Liga rosyjska. Hiddink podał się do dymisji w Anży. Teraz Barcelona?

Po 1,5 roku pracy w Anży Machaczkała Guus Hiddink złożył rezygnację po zaledwie dwóch meczach tego sezonu ligi rosyjskiej. Gdy tylko okazało się, że Holender jest bez pracy, stał się faworytem bukmacherów do objęcia Barcelony.

Następcą Hiddinka w bogatym rosyjskim klubie będzie René Meulensteen, były asystent Alexa Fergusona w Manchesterze United. Holender w dwóch pierwszych meczach sezonu zdobył zaledwie punkt (remis i porażka).

- To nie była dla mnie łatwa decyzja, ale zawsze powtarzałem, że odejdę, gdy tylko zobaczę, że klub będzie się mógł rozwijać bez mojego udziału - stwierdził Hiddink. - Ten czas nadszedł właśnie teraz. Jestem przekonany, że przed klubem świetlana przyszłość. Cieszę się, że byłem częścią tego zespołu - dodał.

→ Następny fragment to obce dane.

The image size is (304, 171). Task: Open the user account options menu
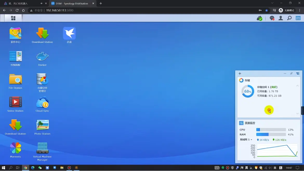point(281,18)
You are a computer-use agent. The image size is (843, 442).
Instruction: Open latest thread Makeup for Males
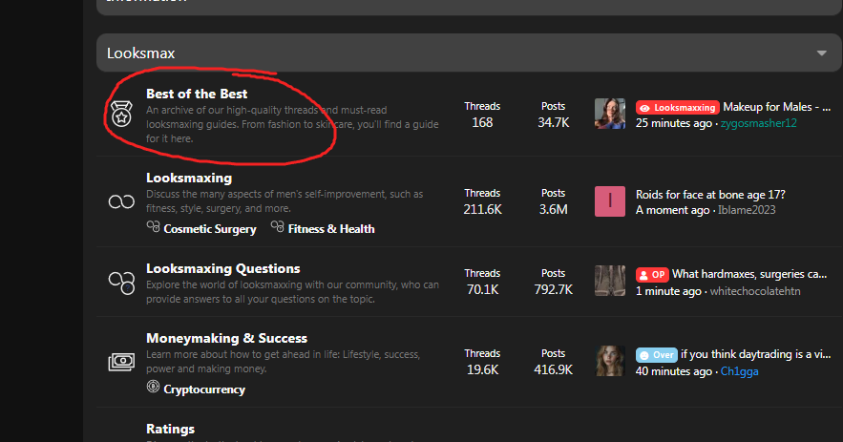click(772, 107)
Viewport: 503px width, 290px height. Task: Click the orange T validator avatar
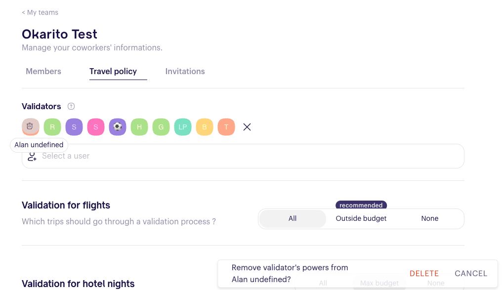pyautogui.click(x=226, y=126)
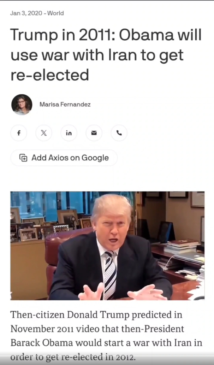Play the video of Trump at desk
Screen dimensions: 214x365
point(107,246)
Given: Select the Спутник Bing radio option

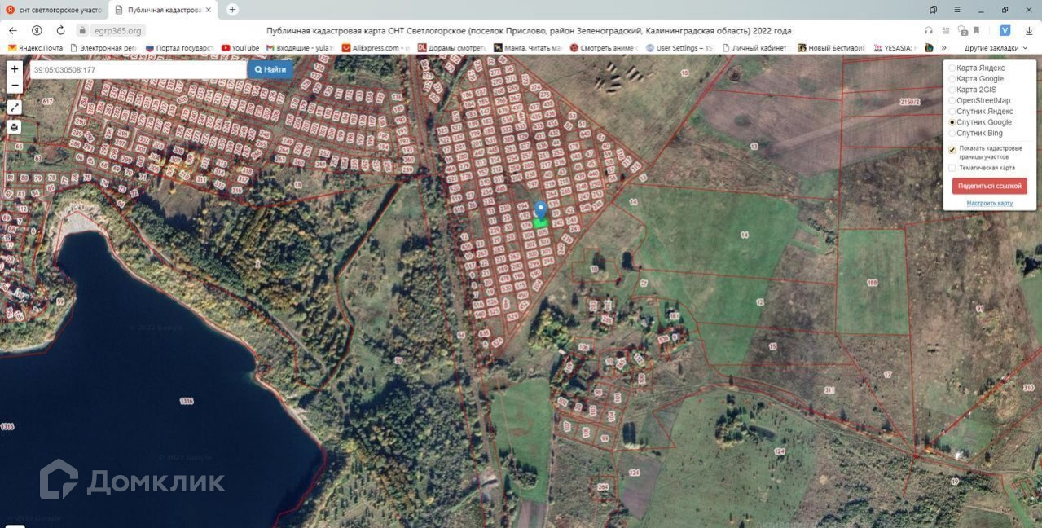Looking at the screenshot, I should pos(952,133).
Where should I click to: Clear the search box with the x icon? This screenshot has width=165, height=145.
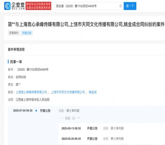click(121, 6)
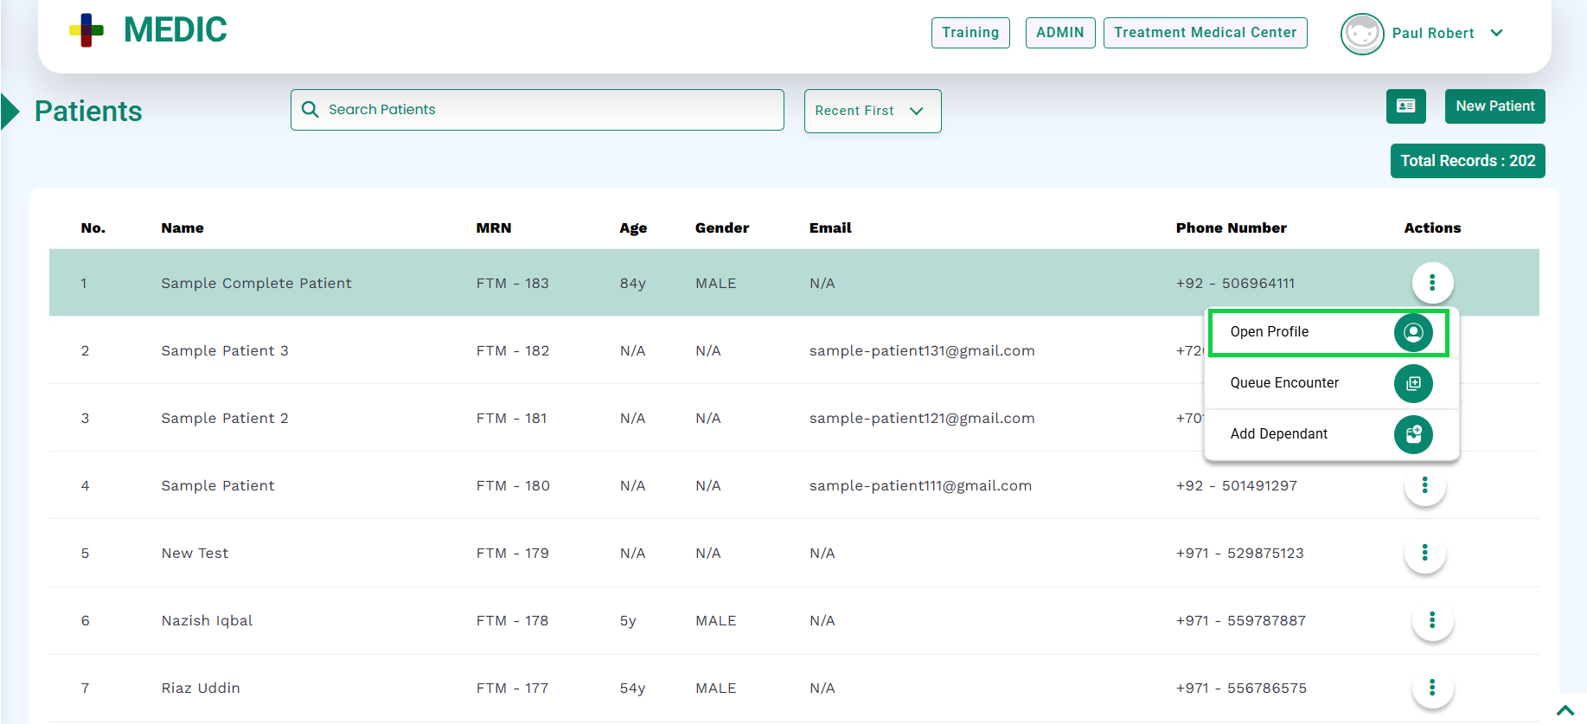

Odejście Hiddinka media określają jako zaskakujące. Bukmacherzy niemal od razu umieścili bezrobotnego Hiddinka w swoich zestawieniach na czołowych miejscach do objęcia Barcelony po odejściu Tito Vilanovy.

66-leni Holender ma ogromne doświadczenie w pracy z największymi gwiazdami światowej piłki. Przed laty był trenerem Realu Madryt (1998-1999), pracował krótko w Betisie, a wcześniej przez trzy sezony w Valencii. W swojej karierze ma też epizod w Chelsea. Przez lata był też selekcjonerem reprezentacji Holandii, Korei Płd, Rosji, Turcji i Australii.

Trenerem Barcelony raczej nie zostanie. Wieczorem hiszpańskie media podały, że kataloński klub porozumiał się z 51-letnim Argentyńczykiem Gerardo Martino , który ma podpisać trzyletni kontrakt.